Posted on May 16, 2013

AsteroidBelt-670

Makers, behold: the Asteroid Belt.

An Australian known as cunning_fellow has made an LCD belt buckle that plays “Rock Blaster” (wink, wink). The whole project is extremely well-documented on instructables.com.

In the FAQs, he writes:

Q: It costs more to build than a RasPi and only runs at 16Mhz. Why did you bother?
A: If you don’t understand already there is little I can do to help you.

Read all about it at http://www.instructables.com/id/The-Asteroid-Belt/

Thanks to our friends at Adafruit for tipping us off.

See more Asteroids fashion in the archives.

AsteroidBelt-outofcase

Asteroids Videos

Posted on April 10, 2013

People have been posting technical videos about Atari Asteroids on YouTube lately.

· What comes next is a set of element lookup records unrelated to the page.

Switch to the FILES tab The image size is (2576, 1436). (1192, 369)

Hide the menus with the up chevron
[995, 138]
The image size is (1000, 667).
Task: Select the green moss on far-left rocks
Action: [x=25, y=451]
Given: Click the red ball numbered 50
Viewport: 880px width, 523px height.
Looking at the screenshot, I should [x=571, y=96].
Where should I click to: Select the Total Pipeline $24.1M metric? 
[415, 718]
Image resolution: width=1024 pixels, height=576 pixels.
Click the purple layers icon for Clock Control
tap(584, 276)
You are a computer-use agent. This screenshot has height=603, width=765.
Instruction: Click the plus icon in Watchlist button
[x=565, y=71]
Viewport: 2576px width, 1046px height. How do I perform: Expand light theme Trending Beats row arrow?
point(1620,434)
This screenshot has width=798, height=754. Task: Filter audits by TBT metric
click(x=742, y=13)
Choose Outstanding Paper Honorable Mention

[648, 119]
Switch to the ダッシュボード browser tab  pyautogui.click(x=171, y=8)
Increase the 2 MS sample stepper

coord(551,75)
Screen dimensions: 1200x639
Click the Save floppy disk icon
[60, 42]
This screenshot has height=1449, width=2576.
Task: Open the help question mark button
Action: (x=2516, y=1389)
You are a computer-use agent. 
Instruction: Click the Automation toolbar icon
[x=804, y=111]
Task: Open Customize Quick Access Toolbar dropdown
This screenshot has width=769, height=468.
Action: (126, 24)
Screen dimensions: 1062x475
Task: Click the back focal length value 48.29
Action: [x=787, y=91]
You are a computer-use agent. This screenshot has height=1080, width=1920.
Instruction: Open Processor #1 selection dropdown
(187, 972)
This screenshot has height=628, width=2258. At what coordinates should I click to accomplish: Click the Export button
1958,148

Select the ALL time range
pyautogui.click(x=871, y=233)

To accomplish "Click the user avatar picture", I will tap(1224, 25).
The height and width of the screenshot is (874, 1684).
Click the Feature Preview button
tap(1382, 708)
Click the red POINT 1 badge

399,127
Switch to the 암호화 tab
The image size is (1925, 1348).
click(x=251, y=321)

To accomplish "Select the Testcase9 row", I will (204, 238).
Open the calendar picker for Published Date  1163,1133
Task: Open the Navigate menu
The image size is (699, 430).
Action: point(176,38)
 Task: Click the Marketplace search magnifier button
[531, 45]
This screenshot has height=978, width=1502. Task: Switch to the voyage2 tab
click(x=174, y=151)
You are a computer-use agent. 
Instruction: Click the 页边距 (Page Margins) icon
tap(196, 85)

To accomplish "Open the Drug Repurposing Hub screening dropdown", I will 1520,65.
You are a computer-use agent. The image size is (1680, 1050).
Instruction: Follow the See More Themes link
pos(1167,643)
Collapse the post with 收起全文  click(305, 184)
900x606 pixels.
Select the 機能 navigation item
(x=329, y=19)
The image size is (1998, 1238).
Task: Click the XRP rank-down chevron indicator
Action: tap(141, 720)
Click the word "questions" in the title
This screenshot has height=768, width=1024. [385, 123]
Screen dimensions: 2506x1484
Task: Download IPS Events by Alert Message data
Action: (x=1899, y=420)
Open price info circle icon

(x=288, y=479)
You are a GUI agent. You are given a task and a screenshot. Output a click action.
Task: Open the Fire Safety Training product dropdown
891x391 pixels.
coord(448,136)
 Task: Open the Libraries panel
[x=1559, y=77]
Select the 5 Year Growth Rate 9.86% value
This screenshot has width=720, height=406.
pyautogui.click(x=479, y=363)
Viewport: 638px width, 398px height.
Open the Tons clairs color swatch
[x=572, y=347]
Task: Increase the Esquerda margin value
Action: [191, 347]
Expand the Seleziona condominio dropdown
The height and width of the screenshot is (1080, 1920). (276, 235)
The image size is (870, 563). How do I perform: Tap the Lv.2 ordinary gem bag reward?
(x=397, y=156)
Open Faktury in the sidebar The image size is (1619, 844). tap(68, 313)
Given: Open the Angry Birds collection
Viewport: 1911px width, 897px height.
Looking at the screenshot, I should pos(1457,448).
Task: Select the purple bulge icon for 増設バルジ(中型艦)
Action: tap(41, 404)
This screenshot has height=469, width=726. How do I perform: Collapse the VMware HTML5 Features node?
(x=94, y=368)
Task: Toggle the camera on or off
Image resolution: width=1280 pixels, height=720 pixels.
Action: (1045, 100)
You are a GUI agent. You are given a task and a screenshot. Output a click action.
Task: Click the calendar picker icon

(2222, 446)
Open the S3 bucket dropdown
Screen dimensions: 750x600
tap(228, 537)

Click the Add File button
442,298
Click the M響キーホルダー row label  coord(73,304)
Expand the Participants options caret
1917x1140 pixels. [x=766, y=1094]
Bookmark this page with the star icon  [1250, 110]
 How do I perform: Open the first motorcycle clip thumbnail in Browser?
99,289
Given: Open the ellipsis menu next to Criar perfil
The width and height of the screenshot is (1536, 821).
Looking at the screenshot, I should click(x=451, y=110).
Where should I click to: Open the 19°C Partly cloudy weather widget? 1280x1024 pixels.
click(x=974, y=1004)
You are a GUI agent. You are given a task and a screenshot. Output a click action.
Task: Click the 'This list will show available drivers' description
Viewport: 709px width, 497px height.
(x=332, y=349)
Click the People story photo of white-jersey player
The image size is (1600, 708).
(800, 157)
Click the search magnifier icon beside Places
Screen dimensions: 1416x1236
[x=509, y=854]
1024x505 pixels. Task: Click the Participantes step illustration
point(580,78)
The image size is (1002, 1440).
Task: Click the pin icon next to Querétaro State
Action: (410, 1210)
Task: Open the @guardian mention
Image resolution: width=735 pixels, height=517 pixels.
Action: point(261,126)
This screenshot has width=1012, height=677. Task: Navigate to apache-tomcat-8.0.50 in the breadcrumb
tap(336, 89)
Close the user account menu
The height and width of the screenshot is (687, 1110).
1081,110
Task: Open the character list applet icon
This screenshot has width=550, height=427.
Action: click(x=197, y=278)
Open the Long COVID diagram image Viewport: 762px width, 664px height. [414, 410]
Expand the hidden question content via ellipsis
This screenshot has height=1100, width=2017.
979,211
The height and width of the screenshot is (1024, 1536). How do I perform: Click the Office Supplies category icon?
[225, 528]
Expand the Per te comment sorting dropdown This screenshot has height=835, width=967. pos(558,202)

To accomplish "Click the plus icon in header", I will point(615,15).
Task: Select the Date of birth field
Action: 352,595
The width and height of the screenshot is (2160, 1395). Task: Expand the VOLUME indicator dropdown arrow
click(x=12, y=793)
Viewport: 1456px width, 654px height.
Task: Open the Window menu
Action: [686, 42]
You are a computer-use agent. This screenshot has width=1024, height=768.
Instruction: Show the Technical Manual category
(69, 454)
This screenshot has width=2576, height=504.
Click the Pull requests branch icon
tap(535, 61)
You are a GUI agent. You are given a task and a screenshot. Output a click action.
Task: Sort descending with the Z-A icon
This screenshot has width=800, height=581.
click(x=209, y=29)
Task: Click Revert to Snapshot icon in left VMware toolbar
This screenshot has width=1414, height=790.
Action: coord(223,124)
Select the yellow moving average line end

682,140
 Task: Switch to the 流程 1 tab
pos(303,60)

Here are (1) an arcade Asteroids Y-vector test point hooked up to an oscilloscope, (2) a short clip of an Asteroids machine with a vector glitch, and (3) a page-turn review of an Atari Asteroids operations manual and schematic.

Asteroids Mini

Posted on March 10, 2013

Here’s the goal: having an Asteroids arcade machine at home, with authentic electronics and true vector display, but which isn’t the size of a refrigerator. Jürgen Müller in Hamburg, Germany, has built just that.

His half-scale Asteroids cabinet uses an original Asteroids game PCB and 9″ vector monitor from a broken Vectrex, housed in a custom-built cabinet. He also built a custom XY driver circuit to bring the Vectrex display up to the drawing speed required by Asteroids.